1. Understand where the wave is real and where it’s noise
Every few decades the tech landscape produces waves that reshape industries: the Web, the two mobile revolutions, ecommerce. Each wave had genuine capability lifts and plenty of hype. AI today is giving us both powerful new primitives and a noise layer of speculative vendor solutions.
Start by separating three things:
- Capability — what the technology can actually do (e.g., language understanding at scale).
- Business model fit — where those capabilities change customer behaviour or economics.
- Operational cost & risk — data, compute, privacy and vendor lock-in.
Practical example: Duolingo embedded GPT‑4 into a premium tier called Duolingo Max, adding conversational practice and explainers. That’s capability matched to a clear product experience. At the same time, reports about job and contractor reductions as work is automated show the hard trade-offs between cost, quality and reputation — see reporting on the company’s workforce changes here and Duolingo’s collaboration with OpenAI.
2. Design teams and architecture for durable value, not one-off experiments
When a new technology arrives, organisations split into two camps: those that ‘pilot’ endlessly and those that bolt on tactical features. Neither is ideal. The right move is to make capability adoption a product problem.
- Build small, autonomous product teams that own the outcome end-to-end — from data to UX to metrics. This is how you avoid the “prototype purgatory” many companies live in.
- Invest in platform primitives (observability, data contracts, model evaluation) as products with SLAs. Treat models and data as first‑class components, not vendor black boxes.
- Measure durability — not only short-term engagement lifts but also costs, bias, and regulatory exposure over time.
These practices turn transient experiments into replaceable, governed capabilities that can evolve without breaking the business.
3. Protect user trust — it’s the rare resource that compounds
Early adopters will forgive rough edges; mass customers will not. Trust is the currency you spend when introducing automation in user journeys.
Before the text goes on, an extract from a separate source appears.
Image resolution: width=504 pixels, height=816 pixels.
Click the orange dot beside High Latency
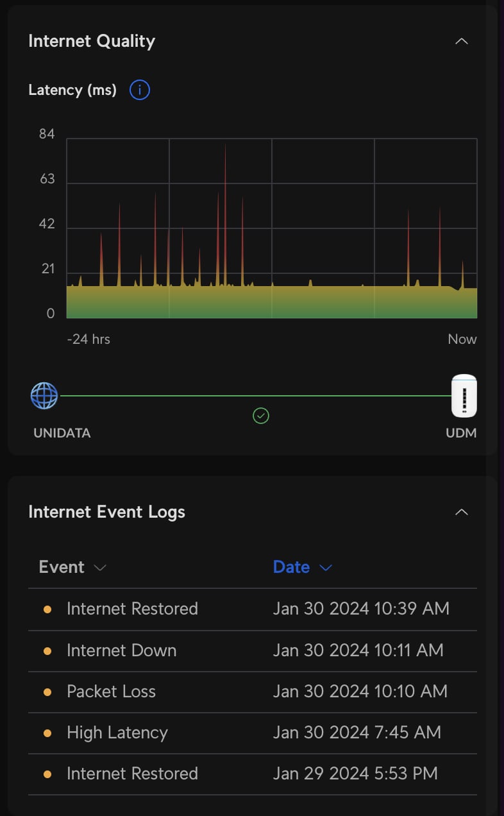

- Transparency: surface when a result is AI‑generated and what it means for accuracy and privacy.
- Human-in-the-loop: design safeguard paths where critical outcomes require human oversight.
- Accessibility and fairness: include diverse test cohorts to avoid embedding bias into core experiences.
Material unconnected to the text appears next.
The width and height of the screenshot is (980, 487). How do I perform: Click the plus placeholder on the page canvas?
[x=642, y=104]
Ignore these and you’ll face the classic rot-economy problem: cheaper short-term wins that erode the platform’s long-term value.
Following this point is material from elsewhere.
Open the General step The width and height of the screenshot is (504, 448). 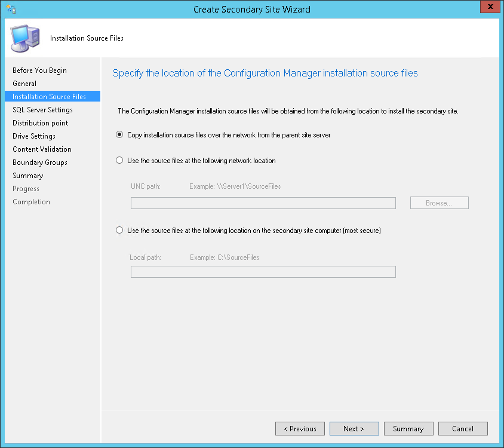[24, 84]
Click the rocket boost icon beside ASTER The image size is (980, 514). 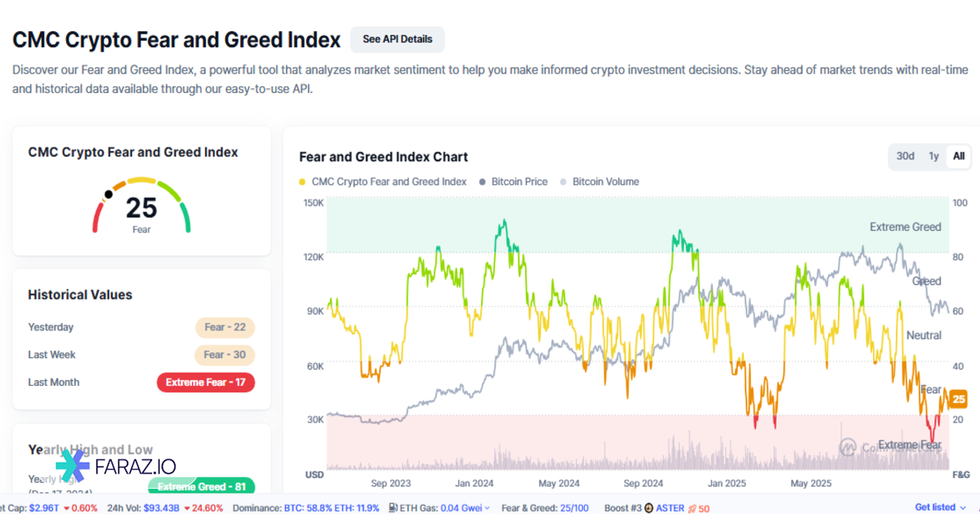point(690,507)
4. Governance without strangulation — pragmatic guardrails for product teams
Boards and regulators rightly demand governance. The typical response is heavy-handed central control that kills velocity. There’s a better middle way.
- Policy-as-code: codify basic rules (data retention, model explainability thresholds) and embed them in CI/CD.
- Risk tiers: classify features by impact and apply proportionate review (quick checks for low-risk chat UX; formal audits for high-risk automation).
- Cross-functional review cells: small, fast committees (product, legal, privacy, ethics) that can unblock teams in days, not months.
Practical checklist for leaders
- Map where AI genuinely improves the customer outcome and where it only optimises internal cost.
- Assign ownership: each model or data product must have an owner and an observable health dashboard.
- Run experiments with clear exit criteria — what will make the feature a permanent investment versus a sunsetted experiment?
- Budget for continuous monitoring: performance drifts, cost per API call, privacy incidents.
Why the long view matters
History shows that winners are those who internalise the technology without mistaking it for strategy. Mobile phones, ecommerce and social platforms all reached maturity when organisations married new capabilities with enduring customer value — not when they chased each new SDK. Product leaders must do the same: use AI to augment judgement, not replace it.
Where to start today: pick one high-value customer journey, map the capability gap, run a time-boxed experiment that includes governance and monitoring, then decide. If it survives your exit criteria, productise it. If not, learn fast and move on.
New waves will keep arriving. The question for CEOs and product leaders is simple: will you ride them with the humility to learn from history, or repeat yesterday’s mistakes while paying tomorrow’s price?